◆ **Exercise aim**: Format the lines as a numbered list, starting at the line that contains "This screenshot has width=690, height=450." and ending at the last line of the entries. Leave out any blank lines.

Extracted entries
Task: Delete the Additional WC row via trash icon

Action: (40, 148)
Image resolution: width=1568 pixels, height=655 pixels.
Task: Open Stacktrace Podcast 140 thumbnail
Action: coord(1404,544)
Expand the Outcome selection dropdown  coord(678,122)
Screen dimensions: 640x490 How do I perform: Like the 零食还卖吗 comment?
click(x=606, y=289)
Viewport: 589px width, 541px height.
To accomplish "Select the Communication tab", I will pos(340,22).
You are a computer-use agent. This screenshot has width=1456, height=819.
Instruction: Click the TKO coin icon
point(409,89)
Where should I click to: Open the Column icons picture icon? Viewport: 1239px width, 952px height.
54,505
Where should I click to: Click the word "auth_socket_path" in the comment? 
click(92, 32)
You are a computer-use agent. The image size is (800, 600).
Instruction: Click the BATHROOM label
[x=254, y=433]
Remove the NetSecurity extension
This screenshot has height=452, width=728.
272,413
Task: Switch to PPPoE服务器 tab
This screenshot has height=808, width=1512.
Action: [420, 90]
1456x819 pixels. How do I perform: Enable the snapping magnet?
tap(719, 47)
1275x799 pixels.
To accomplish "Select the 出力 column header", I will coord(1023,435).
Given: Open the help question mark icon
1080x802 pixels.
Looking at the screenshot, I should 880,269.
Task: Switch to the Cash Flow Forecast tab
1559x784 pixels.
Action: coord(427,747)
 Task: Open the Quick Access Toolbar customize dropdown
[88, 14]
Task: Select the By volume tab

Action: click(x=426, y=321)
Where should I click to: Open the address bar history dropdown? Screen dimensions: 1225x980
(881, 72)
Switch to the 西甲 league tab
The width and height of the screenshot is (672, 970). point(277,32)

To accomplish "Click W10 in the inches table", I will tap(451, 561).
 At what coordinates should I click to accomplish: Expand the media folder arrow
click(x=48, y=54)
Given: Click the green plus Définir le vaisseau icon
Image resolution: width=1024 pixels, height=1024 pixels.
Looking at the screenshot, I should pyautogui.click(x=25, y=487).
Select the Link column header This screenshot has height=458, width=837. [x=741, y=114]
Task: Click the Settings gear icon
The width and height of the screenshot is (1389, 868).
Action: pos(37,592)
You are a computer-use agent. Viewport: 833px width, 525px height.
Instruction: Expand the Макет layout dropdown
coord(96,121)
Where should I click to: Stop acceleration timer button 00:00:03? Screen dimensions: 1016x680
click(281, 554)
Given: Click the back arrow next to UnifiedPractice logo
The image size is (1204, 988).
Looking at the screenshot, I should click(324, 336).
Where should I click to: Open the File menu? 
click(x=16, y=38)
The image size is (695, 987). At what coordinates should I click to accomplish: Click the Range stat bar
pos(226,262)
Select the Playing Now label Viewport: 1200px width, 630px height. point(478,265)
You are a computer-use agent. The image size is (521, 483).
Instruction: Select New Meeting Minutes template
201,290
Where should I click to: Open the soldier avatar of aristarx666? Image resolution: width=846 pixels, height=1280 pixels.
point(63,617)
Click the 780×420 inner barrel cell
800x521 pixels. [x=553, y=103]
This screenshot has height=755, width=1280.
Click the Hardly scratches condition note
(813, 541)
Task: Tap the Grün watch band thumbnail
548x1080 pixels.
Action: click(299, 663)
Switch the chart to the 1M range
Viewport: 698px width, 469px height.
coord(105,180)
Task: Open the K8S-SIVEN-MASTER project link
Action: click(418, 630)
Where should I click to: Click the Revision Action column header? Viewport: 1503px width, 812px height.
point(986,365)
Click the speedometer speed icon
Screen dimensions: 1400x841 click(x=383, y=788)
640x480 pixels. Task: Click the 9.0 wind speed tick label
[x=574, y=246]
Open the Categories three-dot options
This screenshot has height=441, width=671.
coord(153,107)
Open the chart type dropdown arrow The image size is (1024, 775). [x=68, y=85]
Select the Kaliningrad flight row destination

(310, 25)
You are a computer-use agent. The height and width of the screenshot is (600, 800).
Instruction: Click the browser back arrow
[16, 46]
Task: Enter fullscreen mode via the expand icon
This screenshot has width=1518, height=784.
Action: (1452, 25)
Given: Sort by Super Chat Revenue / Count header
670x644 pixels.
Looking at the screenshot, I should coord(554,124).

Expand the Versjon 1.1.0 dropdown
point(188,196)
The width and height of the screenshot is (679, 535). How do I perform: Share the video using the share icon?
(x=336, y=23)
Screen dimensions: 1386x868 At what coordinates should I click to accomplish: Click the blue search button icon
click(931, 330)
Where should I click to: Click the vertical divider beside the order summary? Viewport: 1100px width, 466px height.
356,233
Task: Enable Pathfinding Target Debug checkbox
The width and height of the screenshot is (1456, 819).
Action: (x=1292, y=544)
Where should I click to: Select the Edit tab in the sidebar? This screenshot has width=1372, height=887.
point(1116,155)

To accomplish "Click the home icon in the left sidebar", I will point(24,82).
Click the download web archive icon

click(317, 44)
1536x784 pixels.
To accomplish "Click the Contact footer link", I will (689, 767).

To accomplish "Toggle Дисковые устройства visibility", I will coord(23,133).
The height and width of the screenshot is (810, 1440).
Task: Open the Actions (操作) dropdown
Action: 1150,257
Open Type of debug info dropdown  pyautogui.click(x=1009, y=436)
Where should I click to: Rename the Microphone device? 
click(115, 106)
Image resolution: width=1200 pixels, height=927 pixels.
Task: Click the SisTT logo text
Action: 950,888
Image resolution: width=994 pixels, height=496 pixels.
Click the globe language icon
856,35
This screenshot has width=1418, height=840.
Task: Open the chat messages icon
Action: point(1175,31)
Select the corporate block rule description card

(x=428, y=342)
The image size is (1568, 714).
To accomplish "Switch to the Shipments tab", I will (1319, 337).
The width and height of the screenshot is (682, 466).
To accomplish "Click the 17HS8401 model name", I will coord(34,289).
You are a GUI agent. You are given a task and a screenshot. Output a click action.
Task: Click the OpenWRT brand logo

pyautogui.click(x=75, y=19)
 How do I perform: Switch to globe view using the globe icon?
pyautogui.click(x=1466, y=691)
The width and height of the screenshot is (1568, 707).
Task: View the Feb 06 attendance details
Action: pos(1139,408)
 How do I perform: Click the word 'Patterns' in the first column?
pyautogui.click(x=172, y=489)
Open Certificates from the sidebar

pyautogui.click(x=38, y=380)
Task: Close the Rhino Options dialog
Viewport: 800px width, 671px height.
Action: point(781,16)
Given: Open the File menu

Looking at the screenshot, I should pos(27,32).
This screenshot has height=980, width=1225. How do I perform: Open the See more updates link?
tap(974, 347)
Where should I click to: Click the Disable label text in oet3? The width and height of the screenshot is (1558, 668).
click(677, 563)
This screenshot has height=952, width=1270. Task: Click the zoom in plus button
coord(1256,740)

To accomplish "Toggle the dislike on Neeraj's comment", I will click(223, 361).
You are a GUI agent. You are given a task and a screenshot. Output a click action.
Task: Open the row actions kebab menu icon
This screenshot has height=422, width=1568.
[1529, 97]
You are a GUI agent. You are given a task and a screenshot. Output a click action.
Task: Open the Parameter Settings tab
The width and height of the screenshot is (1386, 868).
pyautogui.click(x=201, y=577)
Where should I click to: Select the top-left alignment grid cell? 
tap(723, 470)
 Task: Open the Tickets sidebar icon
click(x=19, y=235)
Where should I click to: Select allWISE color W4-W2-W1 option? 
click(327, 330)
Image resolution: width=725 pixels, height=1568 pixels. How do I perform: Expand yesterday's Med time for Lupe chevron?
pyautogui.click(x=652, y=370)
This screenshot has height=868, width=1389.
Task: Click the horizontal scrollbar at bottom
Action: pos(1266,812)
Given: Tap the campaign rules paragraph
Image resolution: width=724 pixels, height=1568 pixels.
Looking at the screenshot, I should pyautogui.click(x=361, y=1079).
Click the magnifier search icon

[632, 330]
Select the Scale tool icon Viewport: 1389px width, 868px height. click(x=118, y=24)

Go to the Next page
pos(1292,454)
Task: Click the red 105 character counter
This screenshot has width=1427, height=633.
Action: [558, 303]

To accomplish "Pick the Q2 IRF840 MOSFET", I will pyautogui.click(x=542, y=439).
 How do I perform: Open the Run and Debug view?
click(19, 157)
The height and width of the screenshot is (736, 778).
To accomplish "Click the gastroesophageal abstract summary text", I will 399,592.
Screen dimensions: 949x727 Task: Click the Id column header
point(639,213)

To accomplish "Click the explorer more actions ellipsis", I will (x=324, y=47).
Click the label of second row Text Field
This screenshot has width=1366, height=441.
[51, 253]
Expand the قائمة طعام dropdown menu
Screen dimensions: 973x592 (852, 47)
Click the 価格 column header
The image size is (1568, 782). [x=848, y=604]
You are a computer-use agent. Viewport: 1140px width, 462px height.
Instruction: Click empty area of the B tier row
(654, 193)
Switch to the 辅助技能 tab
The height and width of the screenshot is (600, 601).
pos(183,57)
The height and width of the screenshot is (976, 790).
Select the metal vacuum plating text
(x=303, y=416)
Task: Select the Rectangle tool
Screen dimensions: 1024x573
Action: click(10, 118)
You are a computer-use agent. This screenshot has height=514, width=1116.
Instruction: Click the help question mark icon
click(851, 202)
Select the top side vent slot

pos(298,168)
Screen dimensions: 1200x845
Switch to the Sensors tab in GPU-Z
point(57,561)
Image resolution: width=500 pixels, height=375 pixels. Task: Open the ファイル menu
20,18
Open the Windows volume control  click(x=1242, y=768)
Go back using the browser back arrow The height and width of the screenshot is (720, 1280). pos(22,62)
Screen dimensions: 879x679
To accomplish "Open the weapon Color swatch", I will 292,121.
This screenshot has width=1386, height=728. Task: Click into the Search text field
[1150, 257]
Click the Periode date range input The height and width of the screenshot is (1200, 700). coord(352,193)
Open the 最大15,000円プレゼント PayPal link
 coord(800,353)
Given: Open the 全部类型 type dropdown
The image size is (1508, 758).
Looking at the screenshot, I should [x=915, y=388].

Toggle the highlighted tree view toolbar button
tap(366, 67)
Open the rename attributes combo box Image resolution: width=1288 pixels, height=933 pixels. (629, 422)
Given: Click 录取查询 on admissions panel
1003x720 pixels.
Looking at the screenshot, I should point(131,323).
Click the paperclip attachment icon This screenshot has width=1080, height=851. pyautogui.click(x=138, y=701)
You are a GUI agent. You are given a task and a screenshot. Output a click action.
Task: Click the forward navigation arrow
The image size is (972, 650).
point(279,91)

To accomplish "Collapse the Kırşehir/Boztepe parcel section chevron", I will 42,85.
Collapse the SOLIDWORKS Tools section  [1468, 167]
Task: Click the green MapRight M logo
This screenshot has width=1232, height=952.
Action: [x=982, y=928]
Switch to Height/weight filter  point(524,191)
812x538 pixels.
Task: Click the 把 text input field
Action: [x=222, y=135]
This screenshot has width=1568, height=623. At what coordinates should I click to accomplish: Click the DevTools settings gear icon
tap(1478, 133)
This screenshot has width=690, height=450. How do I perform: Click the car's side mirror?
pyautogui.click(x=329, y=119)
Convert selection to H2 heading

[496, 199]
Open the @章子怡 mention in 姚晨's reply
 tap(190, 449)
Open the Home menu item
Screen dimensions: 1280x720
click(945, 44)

◆ **Reply**:
1. This screenshot has width=690, height=450. How do I perform: Click the car's side mirror?
2. pyautogui.click(x=329, y=119)
3. Convert selection to H2 heading
4. [496, 199]
5. Open the @章子怡 mention in 姚晨's reply
6.  tap(190, 449)
7. Open the Home menu item
8. Screen dimensions: 1280x720
9. click(945, 44)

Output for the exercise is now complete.